Europa ist nicht nur im Klimaschutz, sondern auch bei der Förderung der erneuerbaren Energien führend: in einer Richtlinie zur Förderung der Stromproduktion aus erneuerbaren Energien haben sich alle Mitgliedsstaaten - auch die Beitrittsländer - verpflichtet, dazu beizutragen, dass sich in der EU der Anteil der erneuerbaren Energien an der Elektrizitätsherstellung bis 2010 verdoppelt (im Vergleich zu 1997). In Deutschland soll der Anteil in diesem Zeitraum von 4,5% auf 12,5% steigen.
Doch wir wollen es dabei nicht belassen. In der Novelle des Erneuerbare-Energien-Gesetzes (EEG), die morgen im Bundestag beraten wird, haben wir festgeschrieben: Bis 2020 sollen 20% der heutigen Stromerzeugung aus erneuerbaren Quellen kommen.
Das Engagement Europas für erneuerbare Energien und für die renewables2004 wird deutlich durch die nächste Woche stattfindende regionale Konferenz für Europa, die von der Europäischen Kommission veranstaltet wird. Fast 500 Regierungsvertreter und Experten aus mehr als 30 Ländern werden erfolgreiche Ansätze zum Ausbau der erneuerbare Energien im Elektrizitätsbereich, im Wärmesektor und im Verkehr diskutieren. Es geht nächste Woche in Berlin - wie im Juni in Bonn - darum, erfolgreiche Politikansätze zur Förderung der erneuerbaren Energien im Wettbewerb zu vergleichen.
Fest vereinbarte Abnahmepreise über einen langen Zeitraum und die Verpflichtung zur prioritäten Abnahme des Stroms aus erneuerbare Energien - wie in unserem EEG geregelt - sind die entscheidende Ursache für den rasanten Ausbau der erneuerbaren Energien in Deutschland. Nur damit wurde die notwendige Investitionssicherheit geschaffen. Viele Länder Europas und der Welt übernehmen unsere Regelungen, z.B. Spanien, Frankreich, Griechenland. Damit ist das EEG ein Exportschlager.

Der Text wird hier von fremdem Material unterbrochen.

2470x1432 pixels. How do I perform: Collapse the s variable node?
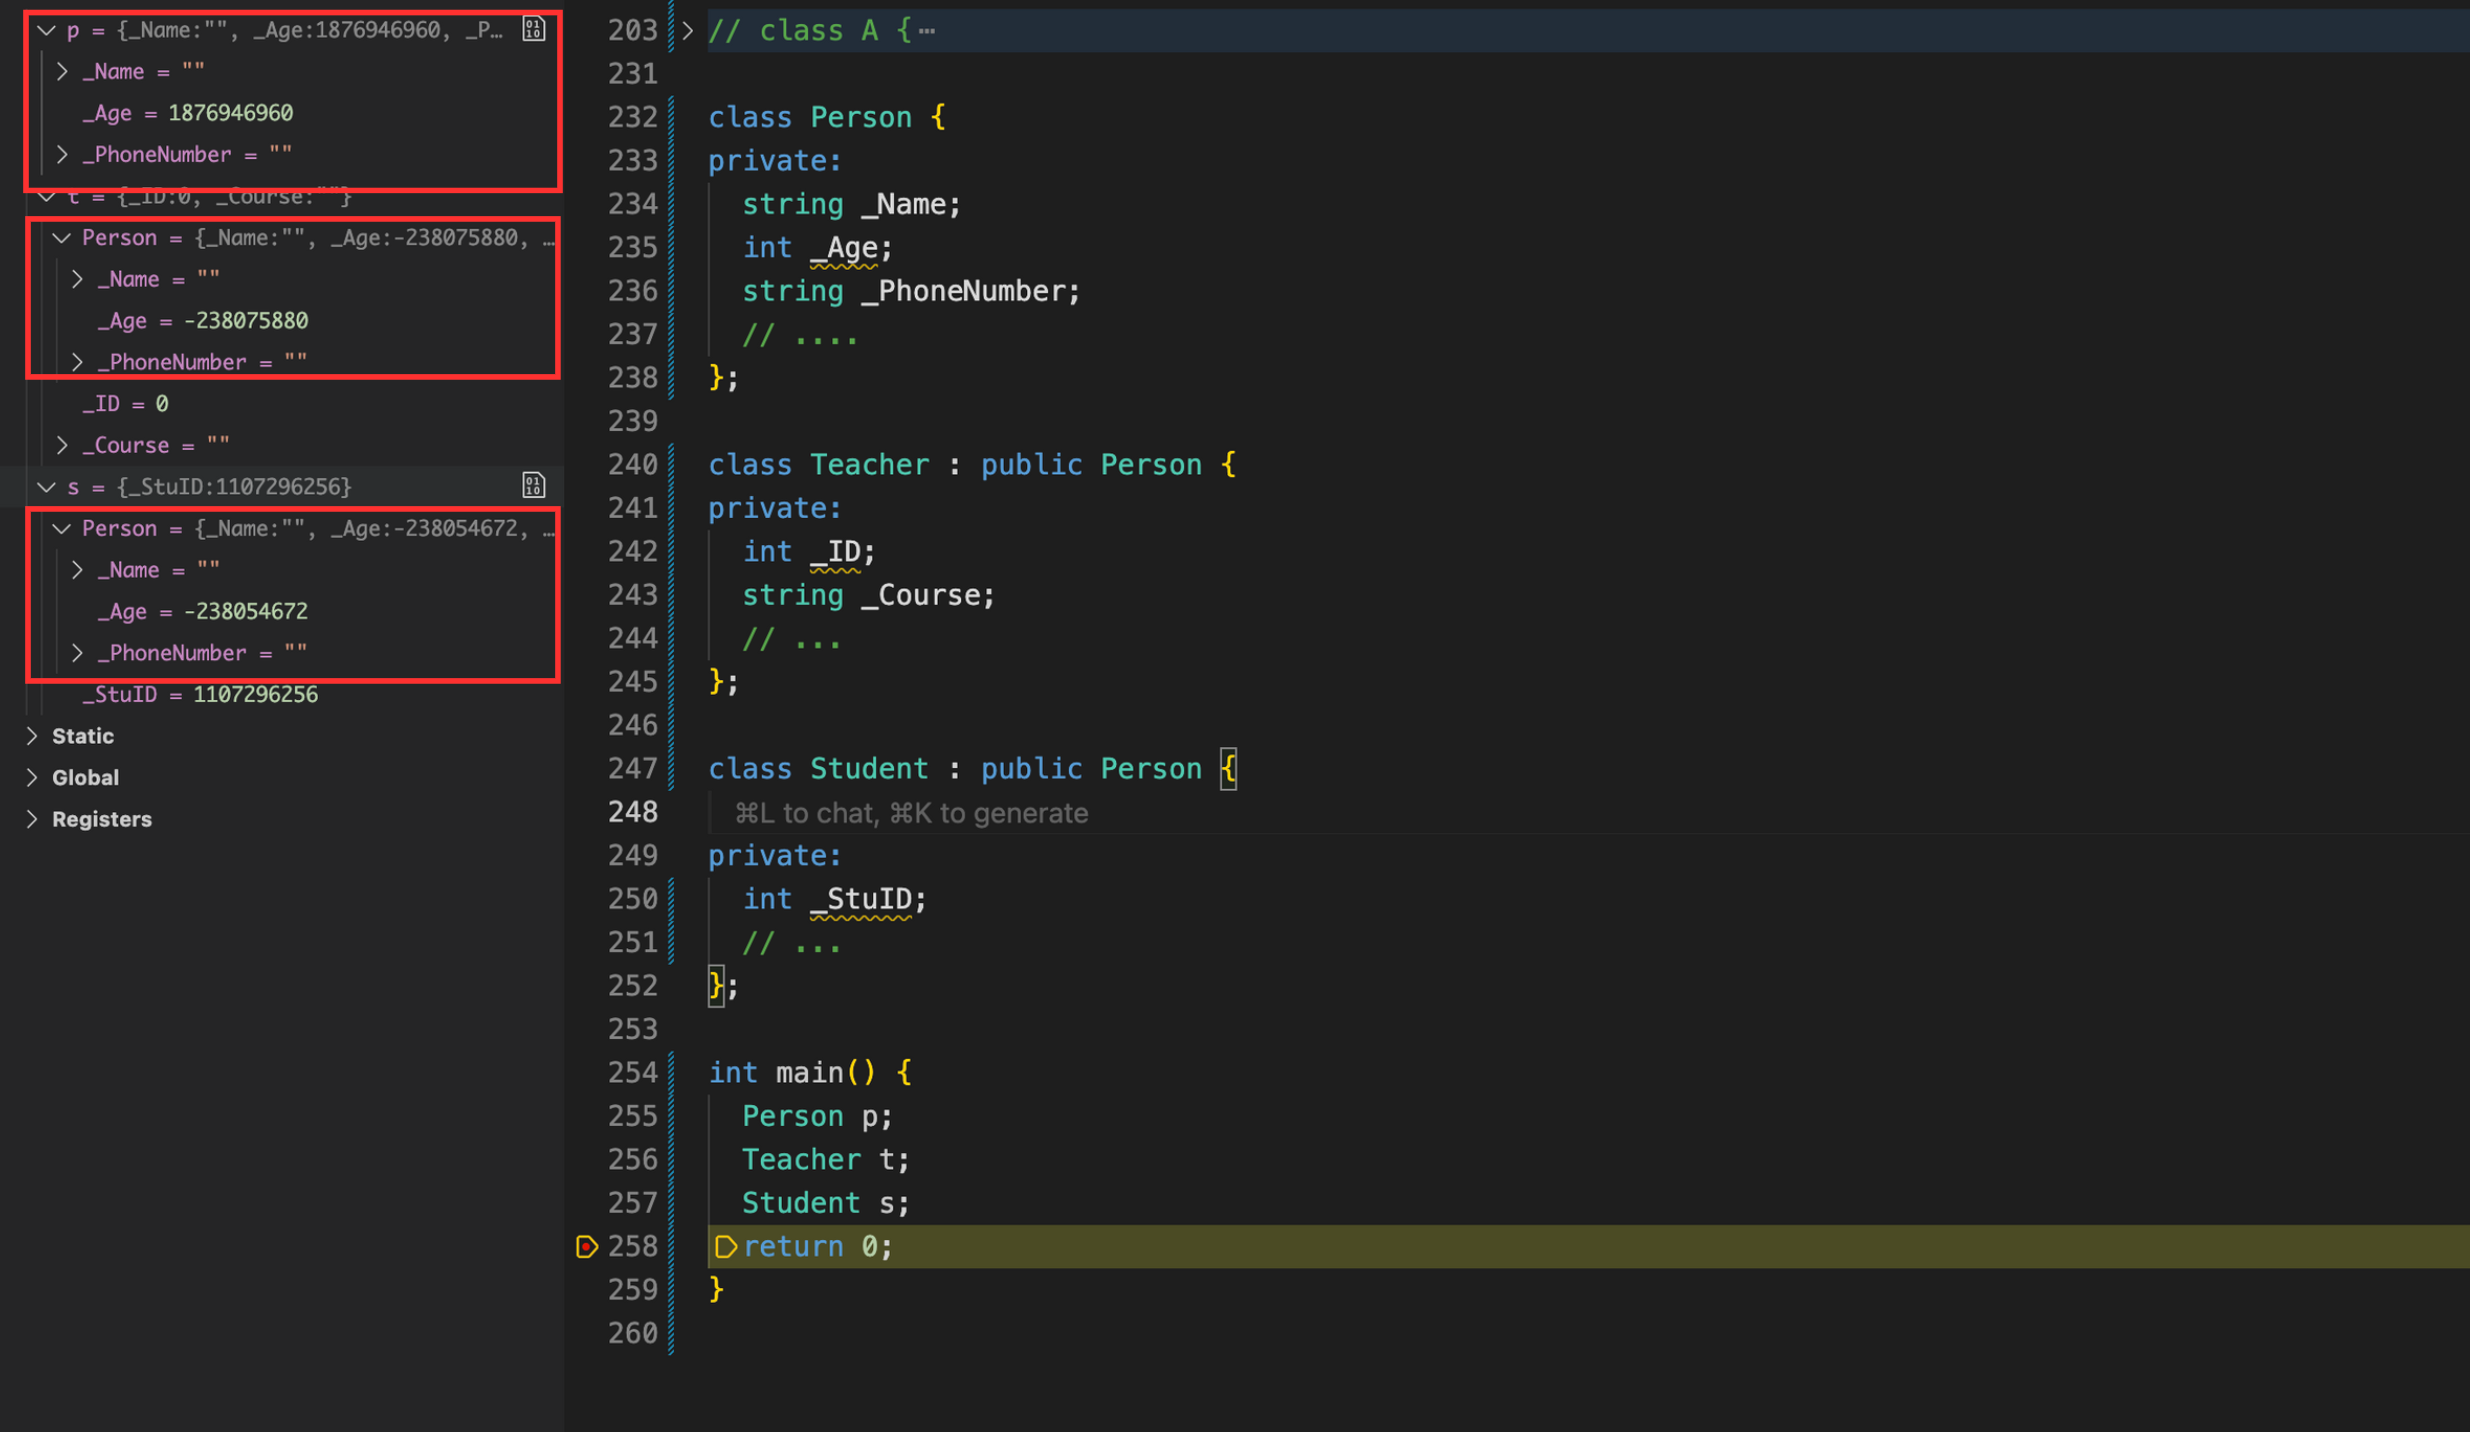[46, 487]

Die in einigen EU-Ländern favorisierten Zertifikatslösungen haben demgegenüber zu keinem Marktdurchbruch bei den erneuerbaren Energien geführt. Sie sind zudem teurer - wie ein Vergleich der Kosten für die Kilowattstunde Windstrom in Deutschland und in Großbritannien zeigt.
Europa nimmt auch eine führende Rolle in der Johannesburg Renewable Energy Coalition (JREC) ein. Die JREC ist international der Motor für die erneuerbaren Energien. Über 80 Staaten der Welt - darunter alle 25 jetzigen und künftigen EU-Staaten - haben sich dieser Koalition angeschlossen. Indem sie sich freiwillige Ausbauziele setzen, schaffen sie die nötige Investitionssicherheit.
Die EU-Kommission arbeitet als Sekretariat dieser Koalition. Ausbauziele müssen jedoch von weiteren Maßnahmen flankiert werden. Ich begrüße daher, dass JREC neue Finanzierungsansätze entwickeln wird, mit denen auch Privatkapital für erneuerbare Energien mobilisiert werden soll, da wir nicht nur auf öffentliche Gelder setzen können.
Mit JREC verbindet sich eine weitere Hoffnung: durch die gemeinsame Allianz zwischen Industriestaaten wie der EU sowie G77-Staaten wird es möglich, neue Formen der Zusammenarbeit jenseits der üblichen Blöcke zu finden.
Mit der europäischen Vorbereitungskonferenz soll die Bereitschaft und die Verantwortung Europas unterstrichen werden, eine aktive Vorreiterrolle im Bereich der erneuerbaren Energien zu behalten. Europa muss daher den nächsten Schritt tun: Zur renewables2004 nach Bonn sollte die Botschaft getragen werden, dass Europa aufbauend auf die für 2010 festgelegten Ziele klare und anspruchsvolle Ausbauziele für den Anteil der erneuerbaren Energien im Jahr 2020 festlegen wird. Deutschland hat bereit seinen Teil dazu vorgelegt.